#### PROBLEMS TO SOLVE
1. List every length of time mentioned in the body of jwr's comment in the Hacker News thread on assembly.
2. According to jwr's comment in the Hacker News thread on assembly, why were the three weeks spent implementing the algorithm worth it?
3. Extend the Hacker News thread on assembly from where it stops.

#### TEXT PROVIDED

■ ■ ■ ■

| HN Mirror

Y	Hacker News new \| ask \| show \| jobs

by jwr 4465 days ago

That's not good advice. Whether you need to use assembly depends on the particular situation at hand.

Here's a practical example: as a result of redesigning the algorithm to use fixed-point and implementing it in assembly, I got it to run 600x faster than the initial C version. Big O complexity was the same, the difference was in the constant factor. But the constant factor matters! In my case, it meant that you could get your computation done in half a day instead of a year.

Yes, it took me 3 weeks to get the algorithm implemented, instead of a single day, but even so — it was definitely worth it. And in many cases even a 3-fold improvement in speed is important, if you have long-running calculations.

1 comments

graphene 4465 days ago

That bit about fixed point is exremely interesting.. I found your blog post about the project you're (I think) referring to (http://jan.rychter.com/enblog/2009/12/4/x86-assembly-encount...), but it doesn't mention the fixed point part.

■ ■ ■ ■

#### Collected data
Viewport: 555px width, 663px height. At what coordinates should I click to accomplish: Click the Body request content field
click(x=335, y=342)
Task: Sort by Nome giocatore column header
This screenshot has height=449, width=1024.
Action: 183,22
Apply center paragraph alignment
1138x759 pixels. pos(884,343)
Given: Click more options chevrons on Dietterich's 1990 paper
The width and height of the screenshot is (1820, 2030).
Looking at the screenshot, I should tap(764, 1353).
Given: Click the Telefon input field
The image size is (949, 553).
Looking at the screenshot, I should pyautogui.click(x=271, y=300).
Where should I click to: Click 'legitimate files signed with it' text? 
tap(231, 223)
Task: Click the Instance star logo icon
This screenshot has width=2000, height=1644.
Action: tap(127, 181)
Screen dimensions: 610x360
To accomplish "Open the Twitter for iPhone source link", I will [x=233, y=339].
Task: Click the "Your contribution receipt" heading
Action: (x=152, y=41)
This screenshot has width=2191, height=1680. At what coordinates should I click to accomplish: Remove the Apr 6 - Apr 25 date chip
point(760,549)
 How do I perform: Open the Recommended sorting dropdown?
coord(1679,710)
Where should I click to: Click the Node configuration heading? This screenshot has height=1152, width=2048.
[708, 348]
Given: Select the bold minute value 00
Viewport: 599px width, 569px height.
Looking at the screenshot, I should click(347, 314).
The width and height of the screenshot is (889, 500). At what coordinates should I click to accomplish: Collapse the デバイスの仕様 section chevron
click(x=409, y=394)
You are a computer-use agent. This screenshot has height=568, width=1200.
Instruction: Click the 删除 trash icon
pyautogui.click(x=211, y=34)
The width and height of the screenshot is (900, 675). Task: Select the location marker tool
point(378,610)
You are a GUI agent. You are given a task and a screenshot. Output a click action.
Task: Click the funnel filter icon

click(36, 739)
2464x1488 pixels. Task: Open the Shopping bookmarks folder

■ ■ ■ ■

#### FINAL RESULTS
1.
half a day
a year
3 weeks
a single day

2. Redesigning the algorithm to use fixed-point and writing it in assembly made it run 600 times faster than the initial C version. That meant the computation could be finished in half a day instead of a year.

3.
Not knowing too much about processor architecture, I don't understand how fixed point can be much faster, since floating point ops are implemented in hardware.. I presume you used integer operations on your fixed point values, but could you explain a bit why it ends up being much faster than floating point?

link

jwr 4465 days ago

It all depends on how precise your fixed point values need to be. If you can squeeze them into 8 bits (I could), you can use SSE 128-bit registers to operate on 16 values at a time. It gets even better with AVX, although that wasn't available to me at the time.

So the speedup is not just from going to fixed point, but from managing to use the vector instructions.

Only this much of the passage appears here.